Over the past decades, several nomograms for recurrence and/or survival of localized RCC have been developed and applied in clinical practice5,6,7,8. Among them, the Kattan nomogram based on pathological T stage, nuclear grade, tumor size, necrosis, vascular invasion, and clinical presentation was the first introduced and widely used model5,6. Subsequently, the Leibovich model was developed by Mayo Clinic to estimate the risk of metastasis or recurrence using tumor stage, regional lymph node status, tumor size, nuclear grade and histologic tumor necrosis7. The most recently developed model known as the GRANT score was based on patient age, nuclear grade, and pathologic T/N stage8. However, these models were developed and validated using a small cohort from a single institution. In addition, they were limited to Western datasets. Moreover, their prediction accuracies were not as high as expected. For most models, their accuracy values were around 0.75,6,7,8.
Thus, we tried to develop a novel prediction model for recurrence and survival in patients with localized RCC after surgery using a large Asian nationwide dataset. We also used a novel statistical method of machine learning (ML) to improve accuracy in predicting outcomes.
Materials and methods
Ethics statement
The Institutional Review Board (IRB) of Seoul National University Bundang Hospital approved this study (approval number: B-2106-688-108). The requirement for obtaining written informed consent from patients was waived by the IRB due to the retrospective nature of this study. Personal identifiers were completely deleted to ensure that data were analyzed anonymously. Our study was conducted according to the ethical standards of the 1964 Declaration of Helsinki and its later amendments.
Data sets
The KOrean Renal Cell Carcinoma (KORCC) database was first established in 2011. It had data from eight academic institutions nationwide9. Recently, data of each institution were updated from March to June 2021. Subsequently, the updated KORCC database covered data of a total of 10,068 patients who had received surgery for RCC with 206 variables, including demographic, perioperative, pathologic, and survival information.
Model development (n = 4,829) and internal validation (n = 2,070) were performed using data from seven centers except data from Seoul National University Bundang Hospital (SNUBH, n = 3,169). External validation was performed using data from the SNUBH to assess the generality of the model performance. SNUBH was suitable for external validation because of its size and diverse patient population.
All study procedures were performed according to the transparent reporting of a multivariable prediction model for individual prognosis or diagnosis (TRIPOD) recommendations10.
All institutions obtained IRB approvals before inputting data into the database. Unified data templates were used for consistent data collection at each institution. Survival data were retrospectively reviewed from medical records or identified from death certificate data.

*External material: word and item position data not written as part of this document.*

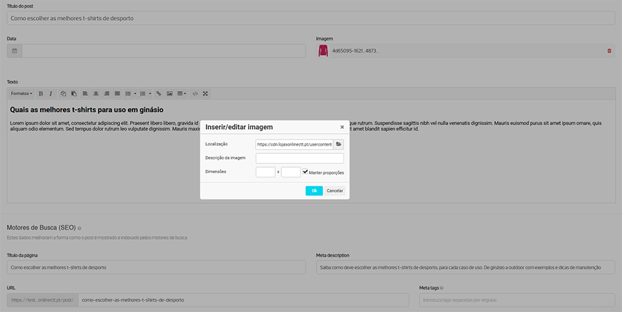This screenshot has width=622, height=312.
Task: Open the table dropdown in toolbar
Action: [182, 93]
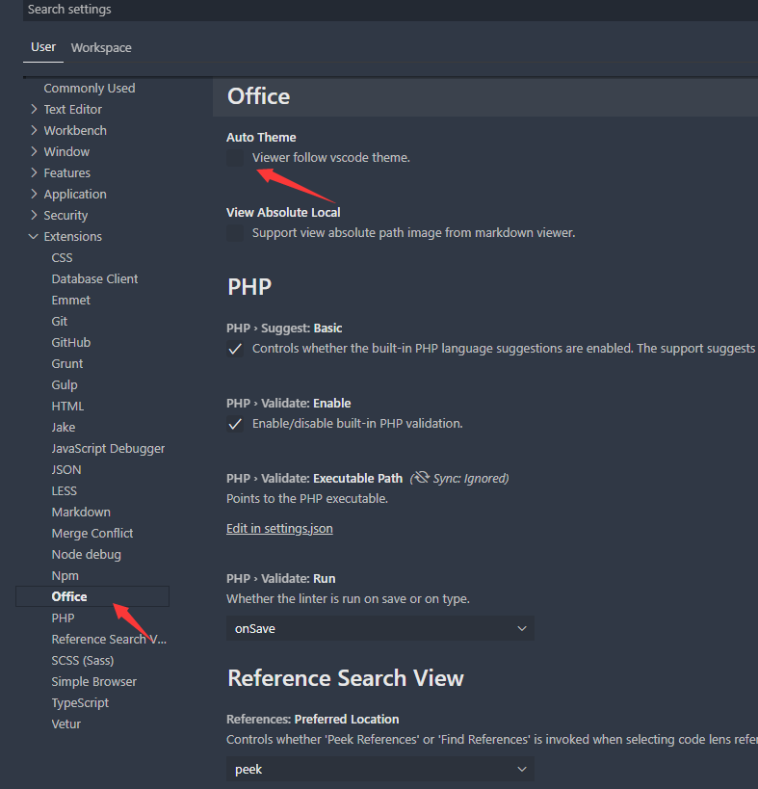758x789 pixels.
Task: Open PHP extension settings in sidebar
Action: coord(62,618)
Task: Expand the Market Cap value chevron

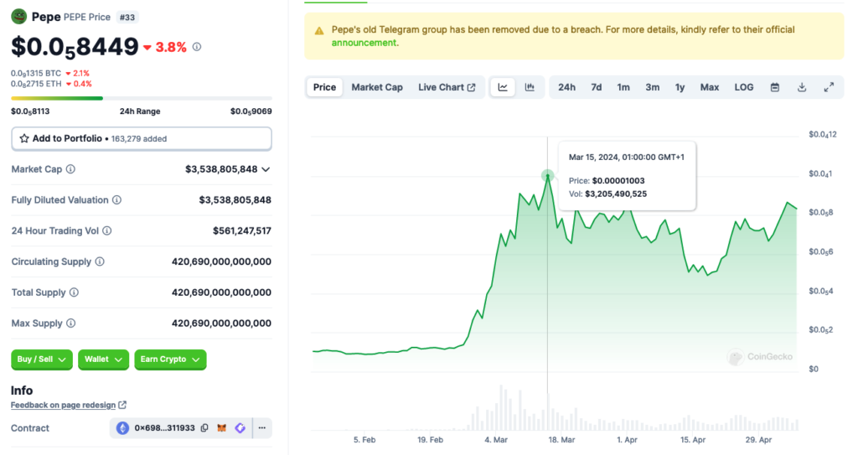Action: coord(266,169)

Data processing and feature selection
Data pre-processing mainly included processing missing values to obtain a reliable set of data. The missing value imputation process was divided into three aspects: patients, predictors, and statistics. At first, we eliminated patients with missing basic information. Subsequently, we performed predictive analytics for variables including total protein, Hb, creatinine. For this method, we used Euclidean distance to determine the similarity between two values and replace the missing one with similar one. Other missing values were corrected using k-nearest neighbor (KNN)11. KNN is non-parametric and instance-based method, and useful for datasets having both qualitative and quantitative attribute values.
After pre-processing, we performed feature selection with an elastic net12. Before implementing elastic net model, we defined four default variables that had been considered as the most significant predictors for recurrence and survival: gender, age at surgery, smoking, and BMI13,14. Elastic net is known as a hybrid of ridge regression and lasso regularization. Thus, elastic net can generate reduced models by generating zero-valued coefficients. Similar to the lasso, elastic net simultaneously perform automatic variable selection and continuous shrinkage15. We subsequently performed a feature importance raking method (Supplemental Fig. 1). Finally, we extracted nine variables for recurrence and 13 variables for survival (Fig. 1).
Synthetic minority oversampling technique (SMOTE)
Imbalanced data problem is a situation in which data are biased toward one class in applying ML classification algorithms16. When modeling using imbalanced data, the ML algorithm attempts to improve the performance by predicting a large number of classes, in which most patients are concentrated, resulting in lower predictability of a small number of classes. Thus, imbalanced data problem should be solved using methods such as oversampling or underdamping. In the current study, we used the SMOTE to the training data set to solve the imbalance problem17.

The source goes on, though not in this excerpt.